Down there were cornstalks, eight-and-a-half feet high, with cobs a foot long—"So big, it only takes eleven of them to make a dozen." We had fresh fruit and vegetables and an incubator (Fat Boy's spare heat) for hatching eggs. "Control — that's the proof of civilization. Anyone can do something once, but repeating it and maintaining it — that's the true test." We grew rice, the most difficult of crops. We had a superior sewage system and shower apparatus. "We're clean!" An efficient windmill pump overrode the water wheel on the ice-making days. Most of the inventions had been made from local materials, and three new buildings were faced with Father's bamboo tiles. We had a chicken run and two boats at the landing and the best flush toilets in Honduras. Jeronimo was a masterpiece of order—"appropriate technology," Father called it.
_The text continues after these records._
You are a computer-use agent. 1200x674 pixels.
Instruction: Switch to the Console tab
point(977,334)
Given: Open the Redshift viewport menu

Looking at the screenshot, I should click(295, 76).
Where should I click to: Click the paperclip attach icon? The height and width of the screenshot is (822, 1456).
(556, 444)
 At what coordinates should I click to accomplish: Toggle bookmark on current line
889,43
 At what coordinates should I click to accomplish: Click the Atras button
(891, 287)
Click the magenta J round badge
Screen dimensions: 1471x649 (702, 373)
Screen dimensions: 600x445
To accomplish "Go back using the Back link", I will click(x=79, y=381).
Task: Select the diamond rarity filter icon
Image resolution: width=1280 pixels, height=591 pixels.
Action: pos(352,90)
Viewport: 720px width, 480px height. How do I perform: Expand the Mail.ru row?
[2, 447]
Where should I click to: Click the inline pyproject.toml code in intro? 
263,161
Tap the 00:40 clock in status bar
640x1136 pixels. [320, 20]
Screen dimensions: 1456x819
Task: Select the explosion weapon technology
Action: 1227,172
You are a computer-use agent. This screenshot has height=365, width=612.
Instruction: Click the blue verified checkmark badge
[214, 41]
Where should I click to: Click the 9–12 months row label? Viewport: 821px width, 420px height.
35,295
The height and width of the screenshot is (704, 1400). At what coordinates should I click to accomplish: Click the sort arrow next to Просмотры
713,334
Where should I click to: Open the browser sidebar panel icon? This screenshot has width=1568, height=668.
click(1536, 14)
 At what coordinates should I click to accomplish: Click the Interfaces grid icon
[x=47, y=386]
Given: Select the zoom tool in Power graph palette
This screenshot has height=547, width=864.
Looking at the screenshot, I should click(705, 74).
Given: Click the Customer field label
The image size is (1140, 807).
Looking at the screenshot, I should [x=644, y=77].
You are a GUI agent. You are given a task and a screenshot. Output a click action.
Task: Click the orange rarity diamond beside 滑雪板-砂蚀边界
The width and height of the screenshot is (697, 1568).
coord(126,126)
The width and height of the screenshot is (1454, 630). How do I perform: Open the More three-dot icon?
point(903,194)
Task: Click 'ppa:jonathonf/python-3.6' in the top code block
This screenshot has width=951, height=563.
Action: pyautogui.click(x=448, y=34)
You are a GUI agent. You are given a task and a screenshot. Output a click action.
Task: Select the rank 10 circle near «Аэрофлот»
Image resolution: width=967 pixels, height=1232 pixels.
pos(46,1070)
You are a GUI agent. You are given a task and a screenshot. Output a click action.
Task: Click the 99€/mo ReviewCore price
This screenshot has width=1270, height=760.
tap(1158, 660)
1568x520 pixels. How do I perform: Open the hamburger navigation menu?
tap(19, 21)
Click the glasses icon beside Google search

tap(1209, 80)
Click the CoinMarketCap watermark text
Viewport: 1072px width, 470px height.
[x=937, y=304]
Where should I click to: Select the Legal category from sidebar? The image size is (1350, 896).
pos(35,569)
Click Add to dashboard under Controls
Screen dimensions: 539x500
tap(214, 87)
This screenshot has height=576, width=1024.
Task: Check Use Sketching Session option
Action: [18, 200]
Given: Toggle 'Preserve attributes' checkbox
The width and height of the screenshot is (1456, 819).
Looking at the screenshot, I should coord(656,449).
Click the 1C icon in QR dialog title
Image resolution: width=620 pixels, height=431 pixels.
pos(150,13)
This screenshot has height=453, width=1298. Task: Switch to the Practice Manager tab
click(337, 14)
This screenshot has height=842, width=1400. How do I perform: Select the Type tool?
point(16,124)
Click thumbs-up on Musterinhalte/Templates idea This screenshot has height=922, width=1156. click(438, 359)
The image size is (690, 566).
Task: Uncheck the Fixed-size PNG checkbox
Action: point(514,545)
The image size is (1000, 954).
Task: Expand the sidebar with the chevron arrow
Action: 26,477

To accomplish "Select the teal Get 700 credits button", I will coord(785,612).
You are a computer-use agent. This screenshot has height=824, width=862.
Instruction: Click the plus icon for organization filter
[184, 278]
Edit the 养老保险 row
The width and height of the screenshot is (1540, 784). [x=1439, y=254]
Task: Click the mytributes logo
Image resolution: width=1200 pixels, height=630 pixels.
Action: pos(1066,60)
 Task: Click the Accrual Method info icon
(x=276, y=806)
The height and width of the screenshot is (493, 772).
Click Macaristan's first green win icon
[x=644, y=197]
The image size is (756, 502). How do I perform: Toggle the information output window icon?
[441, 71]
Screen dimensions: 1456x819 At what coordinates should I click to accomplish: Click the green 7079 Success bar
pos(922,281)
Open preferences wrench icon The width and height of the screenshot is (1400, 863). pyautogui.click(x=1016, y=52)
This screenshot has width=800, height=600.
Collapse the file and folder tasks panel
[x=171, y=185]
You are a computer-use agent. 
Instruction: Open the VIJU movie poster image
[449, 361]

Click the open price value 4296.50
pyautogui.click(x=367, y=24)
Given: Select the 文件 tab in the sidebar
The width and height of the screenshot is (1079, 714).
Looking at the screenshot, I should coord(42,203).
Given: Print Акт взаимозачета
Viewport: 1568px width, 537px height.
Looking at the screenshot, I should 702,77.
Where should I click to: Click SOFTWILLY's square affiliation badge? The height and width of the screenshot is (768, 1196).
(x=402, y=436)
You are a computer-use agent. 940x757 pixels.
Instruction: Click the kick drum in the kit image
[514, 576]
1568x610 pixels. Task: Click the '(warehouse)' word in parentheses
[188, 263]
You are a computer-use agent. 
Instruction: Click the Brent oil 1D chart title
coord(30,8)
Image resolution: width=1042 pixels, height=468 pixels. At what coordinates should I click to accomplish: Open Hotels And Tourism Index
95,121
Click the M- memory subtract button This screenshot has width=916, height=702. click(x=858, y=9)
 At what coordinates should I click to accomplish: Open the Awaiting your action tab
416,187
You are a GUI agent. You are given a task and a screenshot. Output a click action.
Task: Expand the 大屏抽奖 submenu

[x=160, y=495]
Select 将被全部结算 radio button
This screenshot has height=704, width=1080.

We produced more than we needed. The extra fish we caught swam in a tank Father named "the Fish Farm" — his names were always a little grander than the things themselves. We harvested more than we could eat, but the excess was not sold. Some of it he gave to people in return for work, though he never handed out any food to beggars. What he preferred to do was cut the produce open — watermelons, say, or cucumbers or corn — and empty out the seeds and dry them. He would give these to anyone who helped him. There was always work to do — he was determined to straighten the river and clear it of hyacinths, for instance. "It could take a lifetime," he said. "But I've got a lifetime! I'm not going anywhere!" River workers were rewarded with blocks of ice and bags of seeds. "Hybrids! Burnees! Wonder corn! Miracle beans! Sixty-day tomatoes!"
We were happy and hidden. All you could see of Jeronimo from the river was Fat Boy's square head and tin hat and the smoking chimney stack. "Low visibility," Father said. "I don't want to be pestered by goofball missionaries in motorboats who want to come up here and ooze Scripture all over us."
It was now November, the weather like Hatfield in July, and Jeronimo was home. And for this, Father said, no one had said a prayer or surrendered his soul or pledged allegiance or dog-eared a Bible or flown a flag. We had not polluted the river. We had preserved the ecology of the Mosquito Coast. And all because we had put our trust in "a Yankee with a knack for getting things accomplished" — him. He often said that if it were not for white-collar crime and stupidity and a twenty-cent dollar and the storm clouds of war, he could have done the same things in Hatfield, Massachusetts.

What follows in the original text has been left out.